I am currently studying this paper In which i am having some problems understanding the purpose of the forward-backwards algorithm.

First of all why even have both forward and backwards?

It seems to me that after one have computed the forward variable:

$$\alpha_{t+1}(j) = [\sum_{i=1}^{N}\alpha_t(i)a_{ij}] b_j(o_{t+1}) \qquad, 1 \le t \le T-1 \quad, 1 \le j \le N $$

$$P(O|\lambda) = \sum_{i=1}^N\alpha_T(i)

$$

Where the backwards variable is given as such:

$$\beta_t(i) = a_{ij}b_j(O_{t+1})\beta_{t+1}(j), \qquad t = T-1 , T-2 , \ldots , 1$$

Both look pretty similar…

One have the information needed being the probability of the seeing oberservation sequence $O$ in model $\lambda$ the other doesn'.. does the backward even solve the evaluation problem, or is it only the forward which does it.

The usage makes sense in the baum-welch algorithm.. But is that the only purpose?

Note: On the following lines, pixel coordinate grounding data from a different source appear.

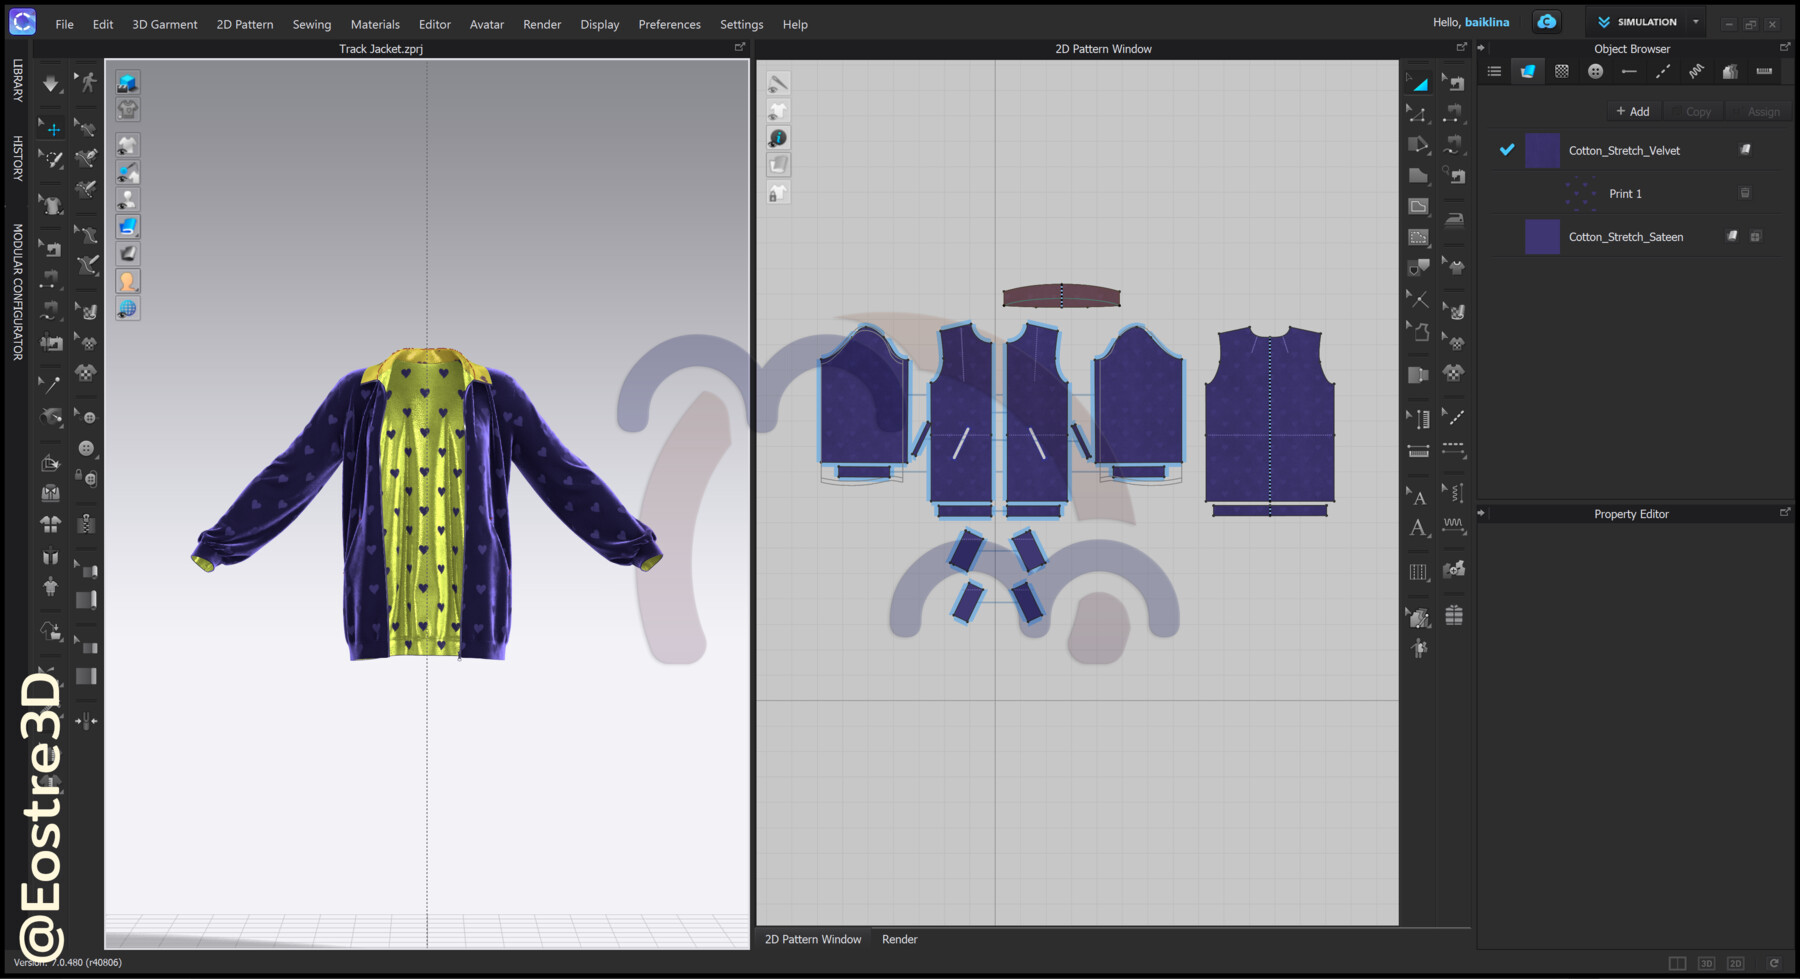The image size is (1800, 979).
Task: Click the edit icon next to Cotton_Stretch_Velvet
Action: [x=1745, y=150]
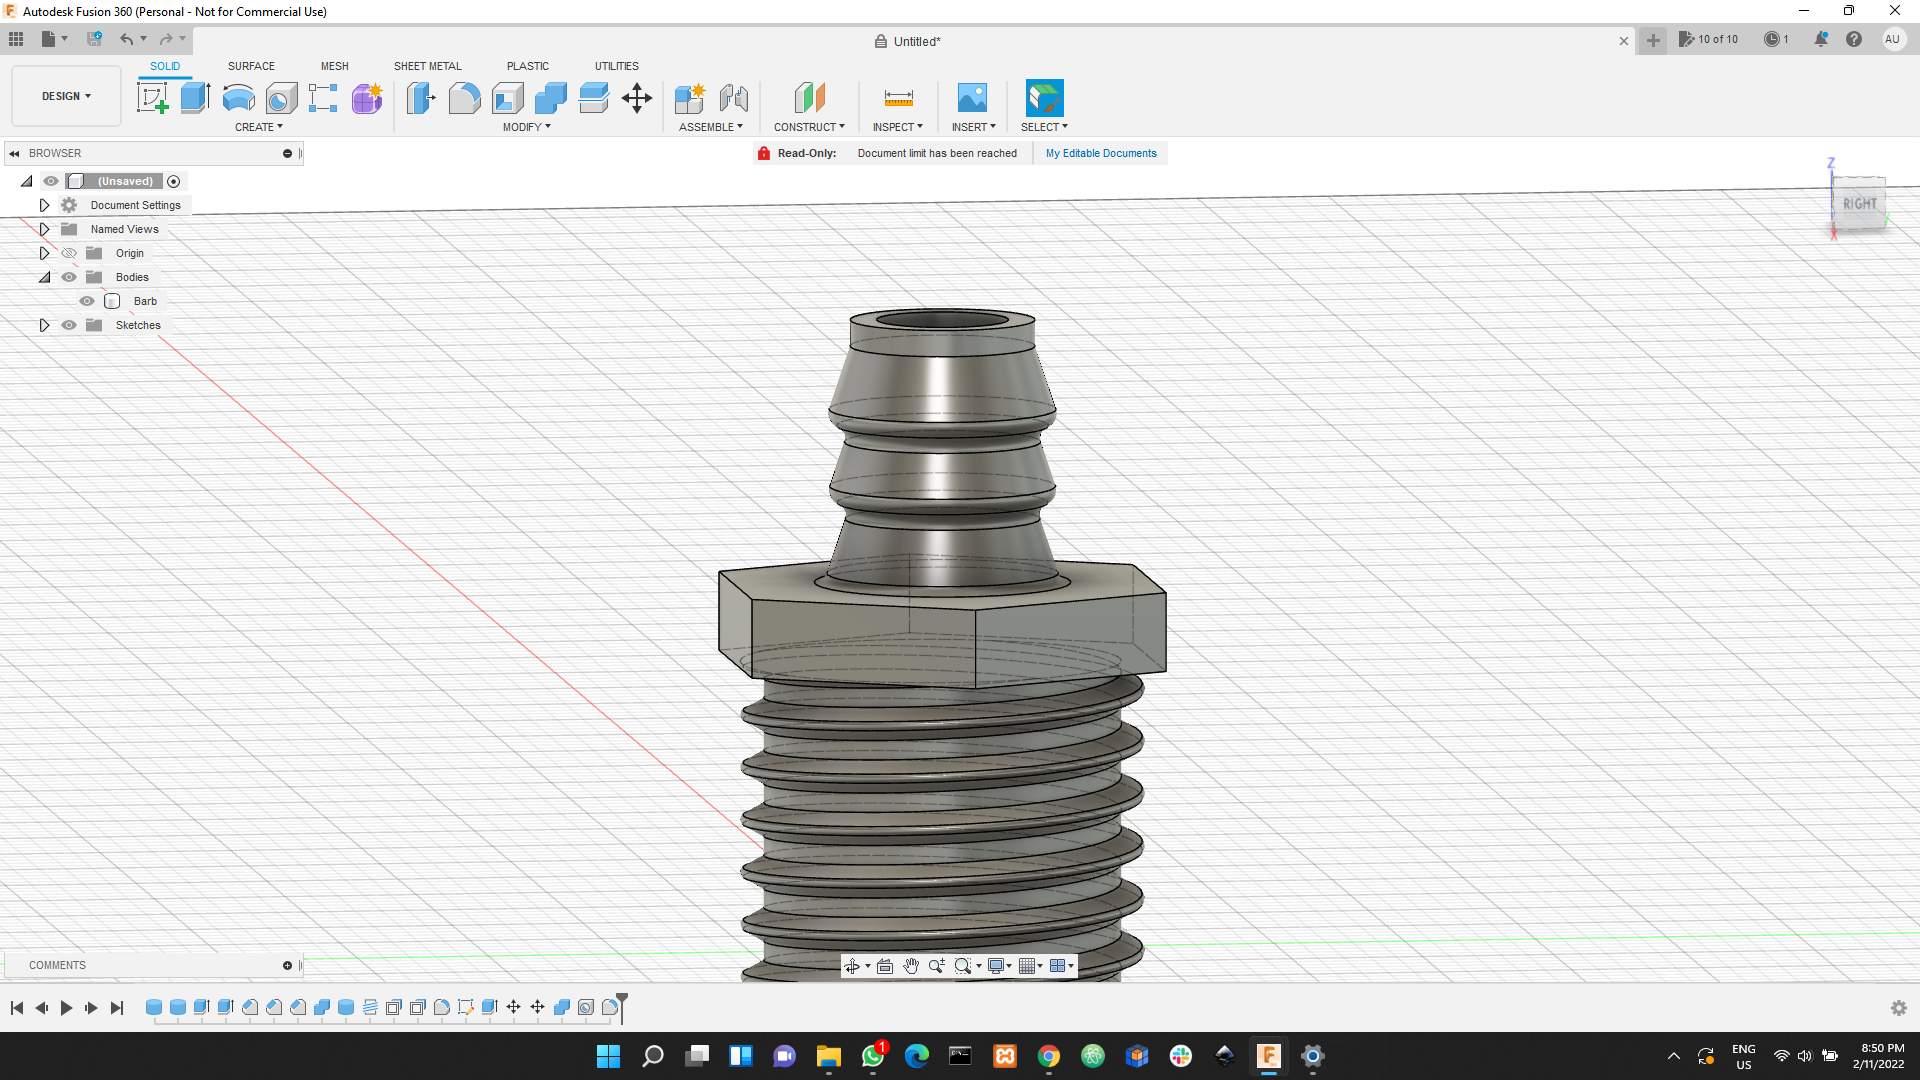Activate the Extrude tool
This screenshot has width=1920, height=1080.
click(x=193, y=97)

Another things that I am confused in why all initial probabilities for the backward variable is initialised to be equal 1… Has all the states equal opportunity to be terminating states?

## Best Answer

Both the forward and backward algorithms will give you the same final value, the full probability of the sequence given the model. It is the scores/probabilities in the dynamic programming arrays that are different. As you point out these values are used in the Baum-Welch re-estimation procedure. They are also used when calculating posterior probabilities. If all you require is the single full probability value you will only need the forward (or backward) algorithm.

To your second question, the values with which to initialize the final column of the dynamic programming array do not necessarily need to be 1's. You can model the transition probabilities to the (silent) end state, which will produce an HMM that can generate sequences of varying length.